Qu'il résulte de l'ensemble de ces éléments que la société Honda n'était pas contractuellement tenue de concéder en 1992 à M. Regnier l'exclusivité de sa marque sur Versailles du seul fait de l'acquisition par ce dernier du fonds litigieux et que par ailleurs la société Motocom ne rapporte pas la preuve que la société Honda a manqué aux règles de la bonne foi dans les relations commerciales en rompant de façon abusive des pourparlers avancés;

Que les appelants seront en conséquence déboutés de l'ensemble de leurs demandes.

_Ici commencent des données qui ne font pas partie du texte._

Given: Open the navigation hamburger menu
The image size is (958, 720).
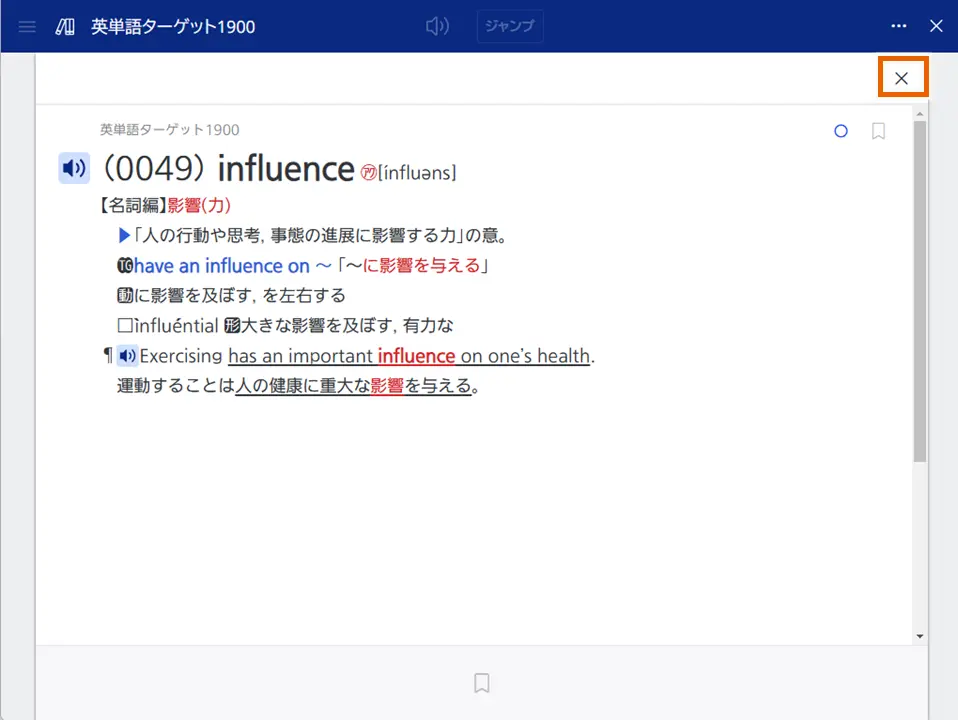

IV- Sur les demandes formées par la société Honda France :

Considérant que la société Honda France a exécuté le jugement déféré qui était assorti de l'exécution provisoire ;

Qu'elle a déclaré sa créance au représentant des créanciers du redressement judiciaire de la société Motocom à hauteur du montant de la condamnation principale soit la somme de 288 750 F outre les intérêts ;

Que le jugement d'ouverture du redressement judiciaire arrête le cours des intérêts légaux ;

Que la demande en paiement de la somme de 50 000 F est fondée sur une cause antérieure audit jugement et n'a pas fait l "objet d'une déclaration de créance ce qui la rend irrecevable ;

Qu'il résulte de l'ensemble de ces éléments que la créance de la société Honda au règlement judiciaire de la société Motocom sera fixée à la somme de 288 750 F ;

Considérant par ailleurs que la société Honda ne démontre pas que les appelants aient abusé de leur droit d'agir en justice ;

Qu'elle sera débouté de sa demande de dommages et intérêts ;

Considérant qu'il n'est enfin pas inéquitable de lui laisser supporter ses frais irrépétibles de première instance et d'appel ;

Qu'elle sera déboutée de sa demande formée à ce titre ;

Par ces motifs : LA COUR, Déclare recevable l'action introduite par la société Motocom ainsi que les conclusions du 2-12-1994, Fixe à la somme de 288 750 F le montant de la créance de la société Honda au redressement judiciaire de la société Motocom. Déboute les parties de leurs demandes de dommages et intérêts et celles fondées sur l'article 700 du NCPC ; Condamne Maître Michel ès qualités et la société Motocom aux dépens de première instance et d'appel qui pourront être recouvrés conformément à l'article 699 du NCPC.